======== EXTRACTED INFORMATION ========

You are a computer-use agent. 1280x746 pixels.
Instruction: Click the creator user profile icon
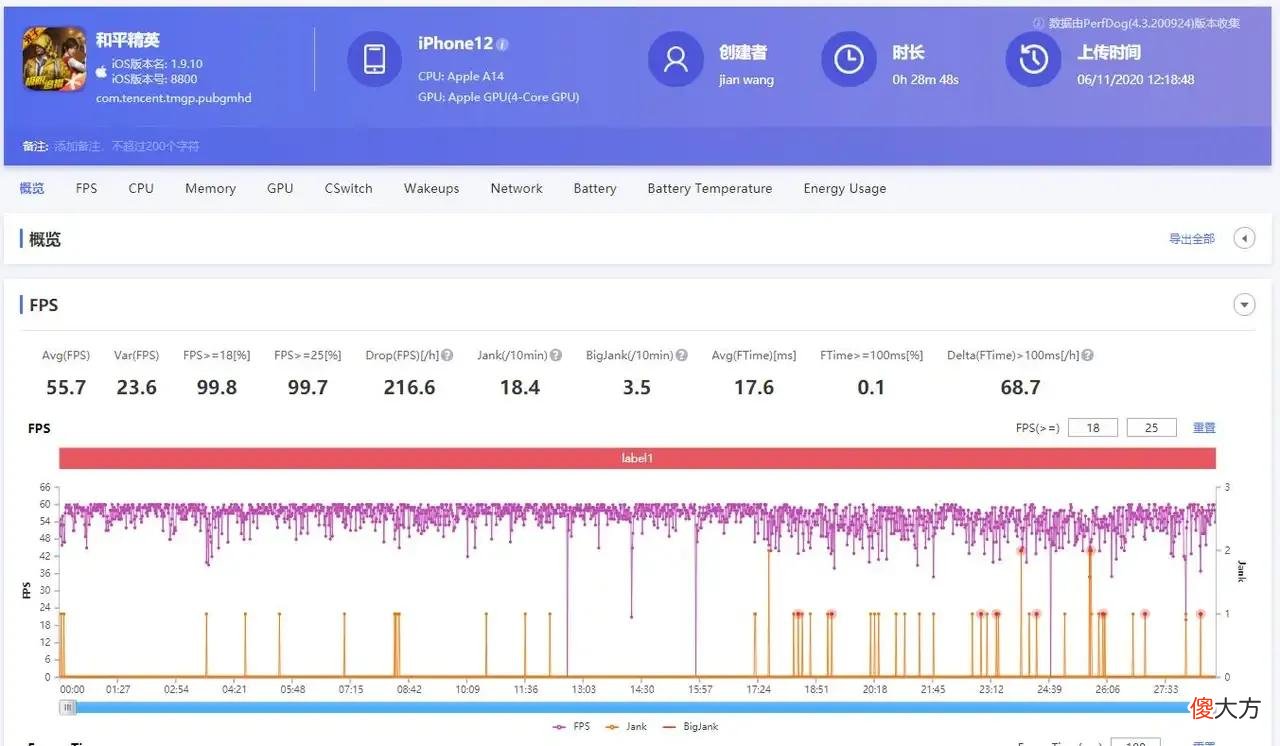pos(676,59)
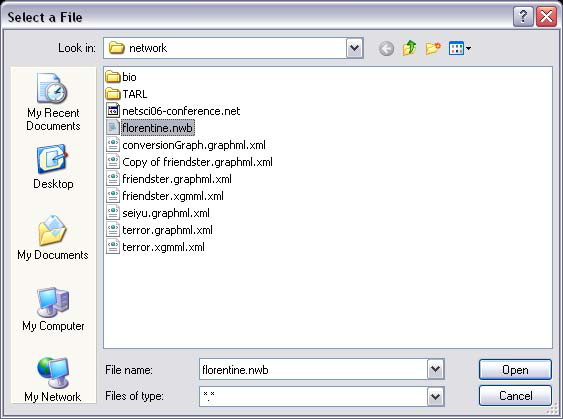563x419 pixels.
Task: Open the My Network places shortcut
Action: click(x=53, y=380)
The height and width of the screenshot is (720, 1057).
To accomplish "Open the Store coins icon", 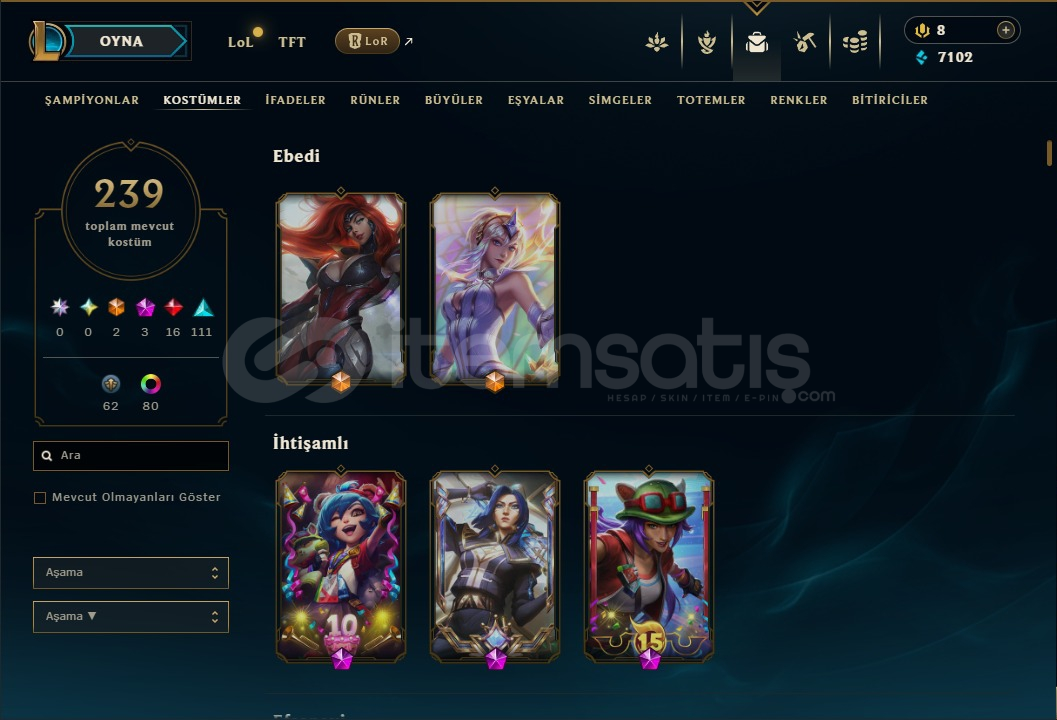I will tap(855, 42).
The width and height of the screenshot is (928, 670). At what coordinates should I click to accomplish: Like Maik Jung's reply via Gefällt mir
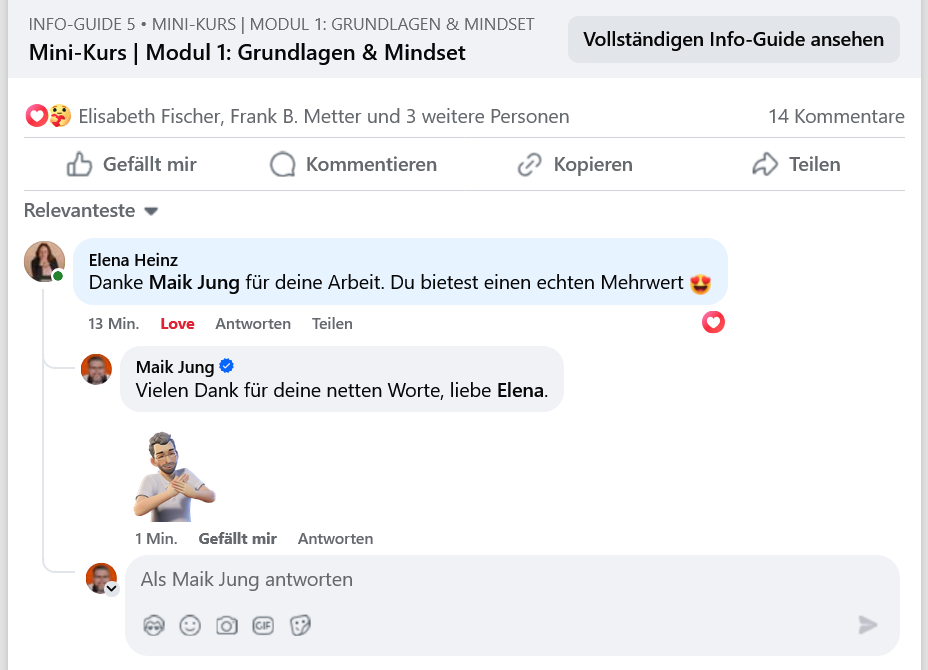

========

▶ WORK TASK
Above are the records. Copy every line in them holding "screenshot".

▶ REPLY TO THE EXERCISE
The height and width of the screenshot is (720, 1057).
The width and height of the screenshot is (928, 670). At what coordinates should I click to accomplish: Like Maik Jung's reply via Gefällt mir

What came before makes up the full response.